Type 6
The Loyalist
You are the person others can count on. You scan for what could go wrong before anyone else thinks to look. That vigilance is a real strength, and it comes at a real cost.
What's really going on
You are fiercely loyal—to your people, your values, the systems and structures that give life shape. When you commit, you commit fully. You'll go to the mat for the people you trust, often more readily than you'll go to the mat for yourself. That's not weakness. It's one of the most underrated qualities in a leader.
But the loyalty has a source worth looking at. At its root is a deep uncertainty about your own inner guidance, a quiet but persistent sense that you can't fully trust your own judgement. So you look outward. To authority figures, to systems, to the people you've decided are safe. As long as those anchors hold, you're okay. When they don't, the anxiety that's always been there moves to the surface.
There's a particular tension here that most Sixes carry without naming it. You distrust authority: you watch it carefully, question its motives, and push back when it doesn't add up. And yet at the same time, you want a strong leader more than almost anyone. Someone you can trust completely. Someone who knows what they're doing. The problem is that no leader ever fully clears that bar, and so the search continues, and the anxiety with it.
The gift
Reliable. Perceptive. The one who sees the risk before it becomes a crisis.
The driver
Fear of being left without support. A deep distrust of their own inner compass.
The world feels genuinely uncertain to a Six. And they're not wrong. It is. The question is whether the response to that uncertainty is helping or keeping them stuck.
The inner committee
There's something that happens in a Six's head that's worth naming directly, because it shapes everything else.
Before a Six acts, they consult. Not other people—an internal committee. A running panel of voices that plays out scenarios, anticipates objections, rehearses conversations, and examines decisions from every angle. What if this goes wrong? What will they think? Have I missed something? What's the worst that could happen?
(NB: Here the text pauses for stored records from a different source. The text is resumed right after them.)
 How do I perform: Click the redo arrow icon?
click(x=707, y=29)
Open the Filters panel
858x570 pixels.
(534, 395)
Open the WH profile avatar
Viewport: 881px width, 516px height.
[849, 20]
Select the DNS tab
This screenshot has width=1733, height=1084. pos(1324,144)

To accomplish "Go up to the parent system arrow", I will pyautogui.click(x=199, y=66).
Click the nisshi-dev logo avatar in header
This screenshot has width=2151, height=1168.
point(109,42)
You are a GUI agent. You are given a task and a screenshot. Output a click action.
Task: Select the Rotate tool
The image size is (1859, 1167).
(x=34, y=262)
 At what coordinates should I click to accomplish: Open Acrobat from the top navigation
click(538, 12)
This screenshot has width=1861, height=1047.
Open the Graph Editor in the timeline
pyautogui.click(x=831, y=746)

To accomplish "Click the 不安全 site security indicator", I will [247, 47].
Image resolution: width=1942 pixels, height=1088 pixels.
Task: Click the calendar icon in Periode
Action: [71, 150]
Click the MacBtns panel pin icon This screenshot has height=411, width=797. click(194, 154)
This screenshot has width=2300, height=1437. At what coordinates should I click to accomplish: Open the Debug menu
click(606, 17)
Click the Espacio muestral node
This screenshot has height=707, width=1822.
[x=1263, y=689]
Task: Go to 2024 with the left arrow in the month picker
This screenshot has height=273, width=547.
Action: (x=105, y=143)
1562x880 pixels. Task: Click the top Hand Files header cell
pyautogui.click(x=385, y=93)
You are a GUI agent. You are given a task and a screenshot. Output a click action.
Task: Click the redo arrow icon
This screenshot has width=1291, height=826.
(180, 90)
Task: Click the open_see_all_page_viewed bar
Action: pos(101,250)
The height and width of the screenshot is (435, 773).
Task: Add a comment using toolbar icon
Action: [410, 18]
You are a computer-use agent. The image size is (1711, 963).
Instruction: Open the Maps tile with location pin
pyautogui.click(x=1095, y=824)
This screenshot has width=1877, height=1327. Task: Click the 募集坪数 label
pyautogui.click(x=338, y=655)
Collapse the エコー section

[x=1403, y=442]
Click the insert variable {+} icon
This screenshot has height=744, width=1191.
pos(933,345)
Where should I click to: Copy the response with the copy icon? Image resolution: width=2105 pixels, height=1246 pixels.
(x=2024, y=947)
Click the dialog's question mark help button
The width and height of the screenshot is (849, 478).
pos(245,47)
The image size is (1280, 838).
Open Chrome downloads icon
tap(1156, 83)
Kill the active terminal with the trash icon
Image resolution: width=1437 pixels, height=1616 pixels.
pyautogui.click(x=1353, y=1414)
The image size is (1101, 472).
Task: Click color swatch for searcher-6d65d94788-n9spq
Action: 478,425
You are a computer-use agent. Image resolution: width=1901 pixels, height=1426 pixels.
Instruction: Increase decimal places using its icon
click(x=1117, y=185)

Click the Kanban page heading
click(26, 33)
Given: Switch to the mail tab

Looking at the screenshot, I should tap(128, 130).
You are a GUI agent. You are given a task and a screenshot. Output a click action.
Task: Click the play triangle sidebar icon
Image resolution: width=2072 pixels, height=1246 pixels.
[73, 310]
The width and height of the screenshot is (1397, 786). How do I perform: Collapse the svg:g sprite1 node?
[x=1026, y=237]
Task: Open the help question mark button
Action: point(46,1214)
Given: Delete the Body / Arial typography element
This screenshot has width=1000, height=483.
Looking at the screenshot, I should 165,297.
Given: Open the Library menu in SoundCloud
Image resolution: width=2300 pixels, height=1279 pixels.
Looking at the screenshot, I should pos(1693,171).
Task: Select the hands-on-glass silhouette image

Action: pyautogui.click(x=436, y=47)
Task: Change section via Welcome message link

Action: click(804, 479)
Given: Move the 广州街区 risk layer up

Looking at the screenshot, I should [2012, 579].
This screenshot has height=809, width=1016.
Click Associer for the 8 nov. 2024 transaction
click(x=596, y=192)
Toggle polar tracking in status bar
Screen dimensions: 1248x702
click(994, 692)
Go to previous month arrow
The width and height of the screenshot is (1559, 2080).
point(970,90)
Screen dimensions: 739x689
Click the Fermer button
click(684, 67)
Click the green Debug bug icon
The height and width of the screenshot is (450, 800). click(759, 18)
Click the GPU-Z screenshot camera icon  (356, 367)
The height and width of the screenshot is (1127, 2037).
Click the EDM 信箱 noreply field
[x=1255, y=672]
The committee is trying to create certainty before committing. It rarely succeeds. Because the more scenarios it runs, the more risk it finds, and the more paralysed the Six becomes. Decisions that should take minutes take days. Actions that are clearly the right call get delayed while the committee deliberates. And by the time a Six is finally ready to move, the moment has often passed, or someone else has made the call for them.
How it shows up in leadership
At your best, you are the leader who catches what everyone else misses. You think through risk methodically, build structures that actually hold, and create the kind of safety that lets teams do their best work. People trust you because you follow through. That's rarer than it sounds.
But the anxiety that sharpens your instincts can also tie you in knots:
- You question your own decisions long after the decision has been made, and the doubt leaks out
- You can swing between extremes—cautious one moment, reactive the next—and the team doesn't know which version is coming
- Your questioning is thorough and necessary, but to the people on the receiving end it can feel like an interrogation, as though their competence or motives are being tested rather than their ideas being explored
- Authority triggers you—either you defer too quickly, or you push back too hard, depending on the day. The person who most wants a strong leader is also the one most likely to undermine them
- You get stuck in your head running scenarios the inner committee demands, and the team waits while you deliberate
- You can see hidden agendas everywhere, which is sometimes accurate and sometimes just the anxiety talking
The real cost
Here's what the vigilance costs you. The constant scanning for danger, the inner committee running at full volume, the distrust that sits just beneath every relationship. It's exhausting. For you and for the people around you.
And ironically, the very thing you're trying to create—safety, certainty, solid ground—remains just out of reach. Because the anxiety that drives the search also prevents you from ever feeling fully arrived.
The table below shows where your behaviour can lead:
The contradictions—warm then cold, trusting then suspicious, compliant then defiant—aren't character flaws. They're the fingerprint of a person bouncing between the poles of their anxiety. Until that anxiety is faced directly, the ping-pong continues. And the people who need steady leadership from you feel the turbulence.
Where change begins
The shift for a Six is not about becoming less careful or less loyal. Those qualities are assets. The work is about rebuilding trust—not in systems, authorities, or the inner committee—but in yourself.
That means learning to recognise when the committee is running the show. Noticing the deliberation loop—the replaying of scenarios, the rehearsed conversations, the endless what-ifs—and understanding that it isn't protecting you. It's keeping you from the very decisiveness and clarity that you're capable of.
When Sixes learn to face their anxiety rather than manage it, to act from their own inner knowing rather than waiting for certainty that never comes, something settles. The world doesn't become safer. But they become more capable of moving through it. The courage that was always there, just underneath the doubt, finally gets room to breathe.
You don't need more certainty. You need more trust in yourself. That changes everything.